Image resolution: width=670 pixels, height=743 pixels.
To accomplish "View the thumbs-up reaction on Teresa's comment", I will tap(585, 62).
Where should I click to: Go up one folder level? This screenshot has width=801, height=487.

########

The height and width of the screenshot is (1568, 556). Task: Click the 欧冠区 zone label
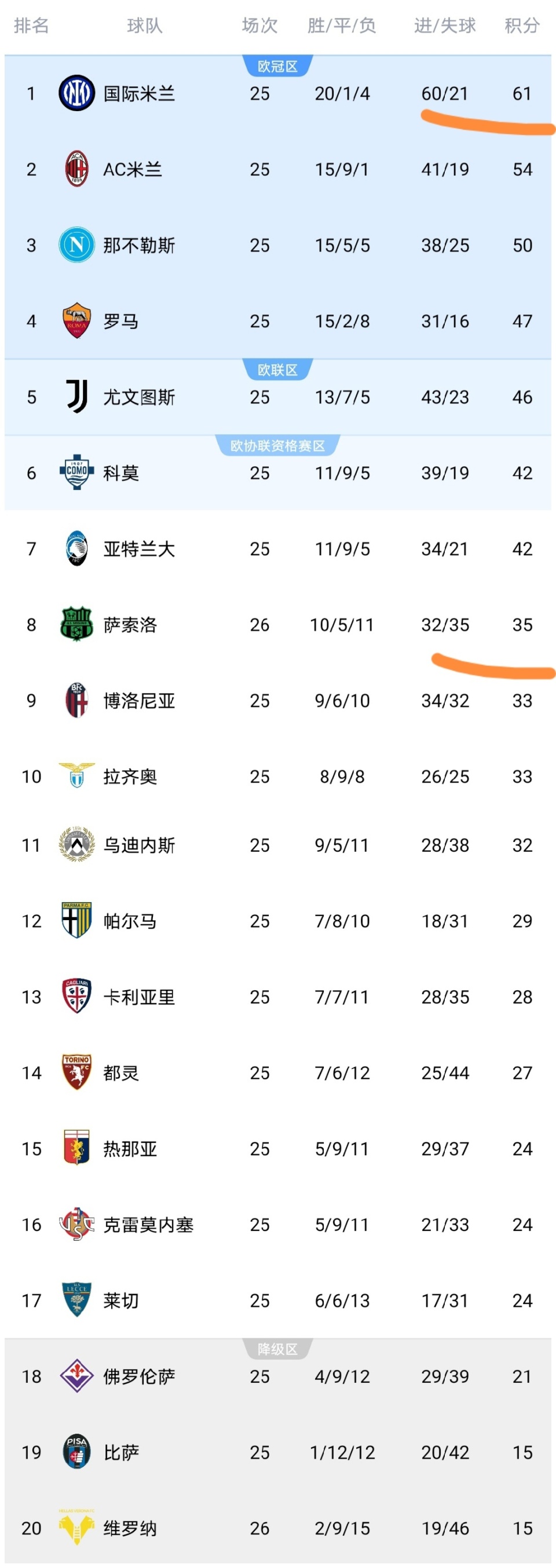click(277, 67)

########

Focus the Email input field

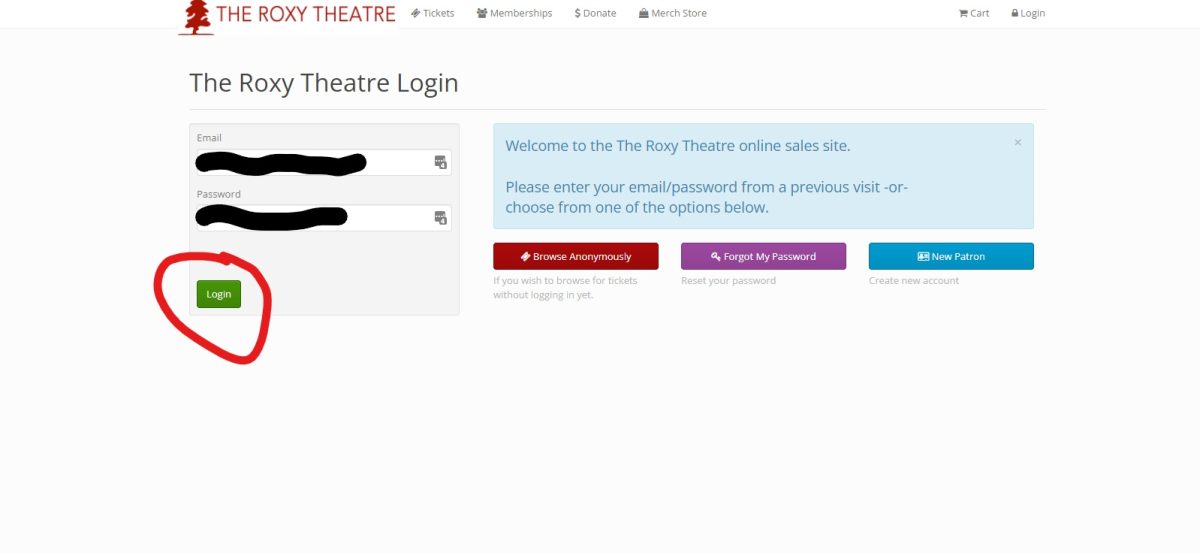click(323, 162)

########

### Work item
Copy the records above exactly, beginning at the line that contains "Image resolution: width=670" and stopping after the line that contains "Where should I".

### Response
Image resolution: width=670 pixels, height=743 pixels.
To accomplish "View the thumbs-up reaction on Teresa's comment", I will tap(585, 62).
Where should I click to: Go up one folder level? This screenshot has width=801, height=487.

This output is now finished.